After picking up and moving to San Francisco last year, Australian entrepreneur Dean Kelly and his Heylets co-founder Justin Parfitt are facing the prospect of raising $4.5 million from Silicon Valley investors.
The pair started pitching for their series A round this week, after releasing their travel recommendation app on Android and being globally featured by Apple last week.
The duo recently closed a $1.65 million seed funding round from Blue Sky Venture Capital and a handful of angel investors.
But pitching in the tech capital of the world has taught these two Aussies a thing or two. Here’s Kelly’s advice for other Australians looking to raise capital in San Francisco.
1. Be selective with which VCs you target.
“Don’t only go for the big names, but think about firms that have an interest in your company’s space, and moreover, whether there are particular partners at those VCs that you want working with you over the next three-to-five years.
2. Have a pitching strategy.
“Classify your VCs into three buckets – 1. Warm up 2. Target 3. Fall Back, and try to arrange meetings in that order. However, there is a chance that you will simply need to meet VCs whenever they can…”
3. Have thick (but healthy, good avocado-type fats) skin.
“Just because a VC may pass on investing in your company, doesn’t mean it isn’t going to become a multi-billion dollar company one day. Many VCs passed on Uber and AirBnb, and are kicking themselves now. VCs make mistakes too. However, this does not mean if you get an email from the VC saying ‘thanks for your time, but we will pass for now’, you should reply with a meme of a photo of Travis Kalanick, saying ‘You just passed on the next Uber’, or a meme with Julia Roberts in Pretty Woman saying ‘You work on Commission? Big mistake’.”
4. Never judge a meeting based on how friendly the VC was during the meeting.
“Sometimes, the harder they question you, and the more they challenge you, the more likely they are to invest. And sometimes, the ones you feel like hugging/kissing gently at the end of a pitch, may never get back to you again!”
5. You may have to move back home with mum.
“Don’t be surprised when the first hurdle to you raising from a VC, and the difference between you having a $20 million company and you running out of money and moving back home with your mumma, is an employee who looks young enough to still be at school. Avoid the temptation to steal their lunch money or give them a ‘wedgie’.
These entry level associates know exactly what the investment committee is likely to be looking for, and will scare you at how intelligent and experienced they are.”
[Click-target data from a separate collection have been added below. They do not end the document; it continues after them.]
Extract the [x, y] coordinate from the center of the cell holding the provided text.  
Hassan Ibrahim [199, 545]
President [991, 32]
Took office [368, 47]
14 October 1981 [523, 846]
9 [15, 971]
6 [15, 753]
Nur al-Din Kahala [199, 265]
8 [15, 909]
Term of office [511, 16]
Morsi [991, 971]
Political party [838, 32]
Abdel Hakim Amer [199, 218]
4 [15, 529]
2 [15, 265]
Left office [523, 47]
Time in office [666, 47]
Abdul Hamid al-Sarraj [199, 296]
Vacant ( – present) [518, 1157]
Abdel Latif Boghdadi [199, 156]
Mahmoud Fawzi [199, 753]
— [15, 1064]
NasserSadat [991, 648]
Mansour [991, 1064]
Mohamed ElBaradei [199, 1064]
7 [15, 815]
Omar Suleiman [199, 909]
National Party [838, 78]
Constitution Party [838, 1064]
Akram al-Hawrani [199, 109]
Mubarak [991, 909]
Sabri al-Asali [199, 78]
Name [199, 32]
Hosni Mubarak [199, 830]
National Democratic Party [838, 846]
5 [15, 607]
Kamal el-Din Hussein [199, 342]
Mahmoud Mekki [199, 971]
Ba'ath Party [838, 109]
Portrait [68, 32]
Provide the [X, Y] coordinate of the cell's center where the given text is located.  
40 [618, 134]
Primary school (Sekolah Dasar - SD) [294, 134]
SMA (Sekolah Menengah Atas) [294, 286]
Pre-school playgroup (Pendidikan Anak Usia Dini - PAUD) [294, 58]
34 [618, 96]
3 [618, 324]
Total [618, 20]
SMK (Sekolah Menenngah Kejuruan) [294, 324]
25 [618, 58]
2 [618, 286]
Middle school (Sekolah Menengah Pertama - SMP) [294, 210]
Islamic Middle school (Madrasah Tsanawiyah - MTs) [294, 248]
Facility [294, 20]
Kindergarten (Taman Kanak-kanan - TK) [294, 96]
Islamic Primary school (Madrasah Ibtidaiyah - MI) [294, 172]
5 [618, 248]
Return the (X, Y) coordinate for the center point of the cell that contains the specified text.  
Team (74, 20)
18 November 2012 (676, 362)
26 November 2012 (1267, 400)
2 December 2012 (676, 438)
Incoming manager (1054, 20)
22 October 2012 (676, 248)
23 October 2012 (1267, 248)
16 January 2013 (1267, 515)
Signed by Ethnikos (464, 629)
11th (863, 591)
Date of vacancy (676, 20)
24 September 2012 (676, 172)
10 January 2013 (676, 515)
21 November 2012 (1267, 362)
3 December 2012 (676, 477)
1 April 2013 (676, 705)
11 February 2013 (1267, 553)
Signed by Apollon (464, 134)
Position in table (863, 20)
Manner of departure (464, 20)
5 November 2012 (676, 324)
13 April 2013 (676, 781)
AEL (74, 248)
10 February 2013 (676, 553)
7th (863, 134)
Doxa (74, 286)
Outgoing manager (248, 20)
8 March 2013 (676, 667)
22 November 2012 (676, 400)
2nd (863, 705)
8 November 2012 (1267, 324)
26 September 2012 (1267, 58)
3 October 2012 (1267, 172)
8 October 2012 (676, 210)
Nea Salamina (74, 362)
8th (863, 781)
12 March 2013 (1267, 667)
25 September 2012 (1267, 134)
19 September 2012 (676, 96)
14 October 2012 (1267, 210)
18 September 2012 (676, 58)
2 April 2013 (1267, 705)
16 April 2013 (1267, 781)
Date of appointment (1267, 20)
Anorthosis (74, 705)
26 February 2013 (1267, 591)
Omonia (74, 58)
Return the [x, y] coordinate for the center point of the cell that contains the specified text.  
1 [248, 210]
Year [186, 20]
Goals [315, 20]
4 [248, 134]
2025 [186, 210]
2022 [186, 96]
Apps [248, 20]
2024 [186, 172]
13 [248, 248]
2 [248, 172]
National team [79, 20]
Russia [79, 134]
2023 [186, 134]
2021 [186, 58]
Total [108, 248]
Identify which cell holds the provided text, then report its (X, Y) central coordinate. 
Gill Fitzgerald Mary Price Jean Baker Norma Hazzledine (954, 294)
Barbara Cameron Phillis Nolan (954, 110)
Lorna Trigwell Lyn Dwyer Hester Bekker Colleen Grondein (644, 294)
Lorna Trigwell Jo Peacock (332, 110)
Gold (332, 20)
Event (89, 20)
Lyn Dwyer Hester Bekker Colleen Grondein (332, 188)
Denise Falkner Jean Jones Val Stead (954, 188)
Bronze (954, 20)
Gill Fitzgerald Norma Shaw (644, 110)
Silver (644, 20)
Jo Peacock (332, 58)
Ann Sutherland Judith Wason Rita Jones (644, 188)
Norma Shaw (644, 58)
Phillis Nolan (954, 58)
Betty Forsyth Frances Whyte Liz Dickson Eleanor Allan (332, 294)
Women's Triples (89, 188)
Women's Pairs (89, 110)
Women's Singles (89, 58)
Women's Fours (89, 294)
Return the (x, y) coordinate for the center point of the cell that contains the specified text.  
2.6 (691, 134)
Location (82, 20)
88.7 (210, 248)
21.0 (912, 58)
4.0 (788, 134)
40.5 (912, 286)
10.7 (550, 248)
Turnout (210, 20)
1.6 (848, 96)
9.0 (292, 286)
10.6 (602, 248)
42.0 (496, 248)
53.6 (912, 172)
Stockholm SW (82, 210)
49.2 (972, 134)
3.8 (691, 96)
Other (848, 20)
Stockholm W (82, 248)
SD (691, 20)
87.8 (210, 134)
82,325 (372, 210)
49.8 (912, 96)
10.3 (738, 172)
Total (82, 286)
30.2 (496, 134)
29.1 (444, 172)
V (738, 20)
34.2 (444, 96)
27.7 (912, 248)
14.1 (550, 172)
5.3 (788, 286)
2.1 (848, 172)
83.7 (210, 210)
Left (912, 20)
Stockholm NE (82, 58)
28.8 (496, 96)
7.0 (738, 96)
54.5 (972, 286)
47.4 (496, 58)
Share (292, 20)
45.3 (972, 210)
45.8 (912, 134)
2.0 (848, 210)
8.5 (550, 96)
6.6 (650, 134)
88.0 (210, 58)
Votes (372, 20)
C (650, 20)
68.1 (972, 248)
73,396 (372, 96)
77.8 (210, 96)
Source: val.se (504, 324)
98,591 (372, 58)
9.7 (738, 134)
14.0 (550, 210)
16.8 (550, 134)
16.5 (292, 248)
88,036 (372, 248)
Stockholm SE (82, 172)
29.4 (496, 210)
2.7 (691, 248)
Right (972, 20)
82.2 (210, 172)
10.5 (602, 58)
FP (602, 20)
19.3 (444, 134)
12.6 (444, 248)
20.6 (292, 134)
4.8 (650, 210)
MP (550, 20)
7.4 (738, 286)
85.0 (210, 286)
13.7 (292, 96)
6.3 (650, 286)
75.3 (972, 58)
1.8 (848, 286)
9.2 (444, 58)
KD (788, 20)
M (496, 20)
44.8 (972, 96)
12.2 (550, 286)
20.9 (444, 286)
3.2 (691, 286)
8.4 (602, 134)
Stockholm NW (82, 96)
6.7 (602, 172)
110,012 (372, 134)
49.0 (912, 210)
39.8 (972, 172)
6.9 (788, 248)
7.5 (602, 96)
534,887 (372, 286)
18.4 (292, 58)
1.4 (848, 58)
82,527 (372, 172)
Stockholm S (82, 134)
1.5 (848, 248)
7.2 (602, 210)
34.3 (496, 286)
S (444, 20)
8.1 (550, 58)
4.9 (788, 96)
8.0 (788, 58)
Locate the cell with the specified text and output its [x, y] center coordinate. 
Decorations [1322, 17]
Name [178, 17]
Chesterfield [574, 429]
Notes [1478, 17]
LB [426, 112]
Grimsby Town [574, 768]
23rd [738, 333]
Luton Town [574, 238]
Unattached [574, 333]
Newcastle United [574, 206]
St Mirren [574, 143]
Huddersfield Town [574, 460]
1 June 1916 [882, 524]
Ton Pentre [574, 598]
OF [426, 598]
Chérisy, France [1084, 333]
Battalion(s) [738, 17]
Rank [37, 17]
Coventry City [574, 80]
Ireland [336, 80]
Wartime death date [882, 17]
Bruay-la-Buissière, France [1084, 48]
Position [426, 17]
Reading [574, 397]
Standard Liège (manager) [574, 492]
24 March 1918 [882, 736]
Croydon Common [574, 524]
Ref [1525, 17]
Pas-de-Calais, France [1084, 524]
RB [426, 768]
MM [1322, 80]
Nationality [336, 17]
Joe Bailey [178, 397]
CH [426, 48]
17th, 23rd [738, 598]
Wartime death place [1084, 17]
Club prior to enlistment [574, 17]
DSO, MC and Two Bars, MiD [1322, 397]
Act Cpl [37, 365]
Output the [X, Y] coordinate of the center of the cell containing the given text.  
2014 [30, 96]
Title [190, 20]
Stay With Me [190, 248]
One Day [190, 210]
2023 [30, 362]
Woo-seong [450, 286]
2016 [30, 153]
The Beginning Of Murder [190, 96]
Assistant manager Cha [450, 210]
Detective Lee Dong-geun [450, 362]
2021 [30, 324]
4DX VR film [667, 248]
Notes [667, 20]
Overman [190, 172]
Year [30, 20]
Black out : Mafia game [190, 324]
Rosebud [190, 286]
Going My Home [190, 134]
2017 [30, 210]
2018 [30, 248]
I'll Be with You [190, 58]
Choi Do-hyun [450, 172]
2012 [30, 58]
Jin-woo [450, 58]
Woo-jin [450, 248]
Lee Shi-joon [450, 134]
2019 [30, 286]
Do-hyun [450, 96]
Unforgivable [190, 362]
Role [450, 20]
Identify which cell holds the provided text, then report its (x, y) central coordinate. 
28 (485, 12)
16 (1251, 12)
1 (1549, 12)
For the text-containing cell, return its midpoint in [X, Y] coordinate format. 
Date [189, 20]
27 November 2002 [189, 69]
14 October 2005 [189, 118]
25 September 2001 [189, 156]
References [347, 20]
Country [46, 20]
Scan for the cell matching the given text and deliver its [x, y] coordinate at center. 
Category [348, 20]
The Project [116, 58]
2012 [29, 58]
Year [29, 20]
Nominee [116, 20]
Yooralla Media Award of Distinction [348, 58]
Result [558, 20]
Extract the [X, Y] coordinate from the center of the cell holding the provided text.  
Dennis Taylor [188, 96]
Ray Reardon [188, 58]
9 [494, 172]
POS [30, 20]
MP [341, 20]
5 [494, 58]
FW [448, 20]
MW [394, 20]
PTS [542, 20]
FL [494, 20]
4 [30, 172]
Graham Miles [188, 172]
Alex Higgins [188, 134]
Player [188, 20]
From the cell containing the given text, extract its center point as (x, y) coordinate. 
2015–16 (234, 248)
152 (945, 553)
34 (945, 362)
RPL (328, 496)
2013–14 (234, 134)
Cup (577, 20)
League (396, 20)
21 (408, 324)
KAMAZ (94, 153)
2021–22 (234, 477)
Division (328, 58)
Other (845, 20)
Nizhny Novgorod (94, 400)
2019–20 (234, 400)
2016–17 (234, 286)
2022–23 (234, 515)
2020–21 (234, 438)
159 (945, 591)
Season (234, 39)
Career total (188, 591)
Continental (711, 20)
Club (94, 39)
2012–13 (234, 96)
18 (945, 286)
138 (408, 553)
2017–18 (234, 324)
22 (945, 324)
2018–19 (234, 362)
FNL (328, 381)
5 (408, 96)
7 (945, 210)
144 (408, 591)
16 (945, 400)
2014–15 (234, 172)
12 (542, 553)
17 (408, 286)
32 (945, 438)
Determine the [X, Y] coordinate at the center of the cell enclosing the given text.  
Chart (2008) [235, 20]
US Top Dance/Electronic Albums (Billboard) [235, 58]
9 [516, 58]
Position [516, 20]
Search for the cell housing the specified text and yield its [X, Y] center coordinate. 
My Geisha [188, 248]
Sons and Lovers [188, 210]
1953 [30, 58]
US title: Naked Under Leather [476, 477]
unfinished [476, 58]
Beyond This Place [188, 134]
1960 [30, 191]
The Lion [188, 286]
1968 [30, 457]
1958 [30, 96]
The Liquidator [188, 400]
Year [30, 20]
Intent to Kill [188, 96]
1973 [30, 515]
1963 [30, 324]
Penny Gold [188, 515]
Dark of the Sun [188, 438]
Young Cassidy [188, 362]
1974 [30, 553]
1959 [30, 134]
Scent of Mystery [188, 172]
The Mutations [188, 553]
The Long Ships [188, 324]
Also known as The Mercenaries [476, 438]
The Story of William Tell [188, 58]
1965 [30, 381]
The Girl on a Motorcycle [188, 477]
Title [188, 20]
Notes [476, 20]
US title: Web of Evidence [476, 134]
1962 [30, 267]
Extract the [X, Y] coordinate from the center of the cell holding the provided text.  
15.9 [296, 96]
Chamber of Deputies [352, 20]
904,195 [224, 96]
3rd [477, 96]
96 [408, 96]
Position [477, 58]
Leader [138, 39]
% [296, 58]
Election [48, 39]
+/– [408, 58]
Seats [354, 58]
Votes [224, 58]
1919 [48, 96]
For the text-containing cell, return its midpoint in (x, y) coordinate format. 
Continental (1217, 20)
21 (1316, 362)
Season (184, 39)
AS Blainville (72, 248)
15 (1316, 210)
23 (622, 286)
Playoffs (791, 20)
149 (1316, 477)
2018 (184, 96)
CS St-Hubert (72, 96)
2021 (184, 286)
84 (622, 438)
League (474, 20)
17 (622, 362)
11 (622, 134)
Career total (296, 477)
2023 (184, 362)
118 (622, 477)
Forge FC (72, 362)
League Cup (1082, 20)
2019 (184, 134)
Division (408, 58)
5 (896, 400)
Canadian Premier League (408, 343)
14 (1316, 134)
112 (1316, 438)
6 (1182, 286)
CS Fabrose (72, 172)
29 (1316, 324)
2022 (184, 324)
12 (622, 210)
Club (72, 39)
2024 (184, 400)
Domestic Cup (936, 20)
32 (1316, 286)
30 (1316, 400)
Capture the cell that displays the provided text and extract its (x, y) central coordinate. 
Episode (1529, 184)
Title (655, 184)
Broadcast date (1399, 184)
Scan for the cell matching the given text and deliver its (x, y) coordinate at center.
6. Be prepared to ask friends, friends of friends, and strangers in the street, for introductions.
“VCs will rarely look at ‘cold’ pitch decks sent to general inboxes. And remember – always pay it forward, and help out other entrepreneurs in any way you can. It’s the startup way. And, it helps you feel a little less bad when you contact an old high school friend whose sister walks the dog of someone who used to work at one of the top VCs in the valley, asking for an introduction.”
7. Keep your slide deck short and sweet.
“Try to predict any concerns VCs may have, and openly address them in your deck.”
8. Even though you may be nervous, be confident.
“Believe in your idea, believe in the market, believe in the product, believe in your hard work, and believe you will raise from a VC. Remember, VCs are not only betting on the market, the product, but also, and most importantly, the founders. The night before, watch Grease and think about how Danny Zuko would go about pitching.”
9. You will see the most amazing bathrooms.
“With products in there from stain removers to Q-tips. As they say, ‘always have clean ears before you pitch’.(I am not actually sure people say this…)”
10. You will get stuck in traffic on Sand Hill Road.
“Leave early, use that time to perfect your pitch, and make fun of people on Segways riding to work.”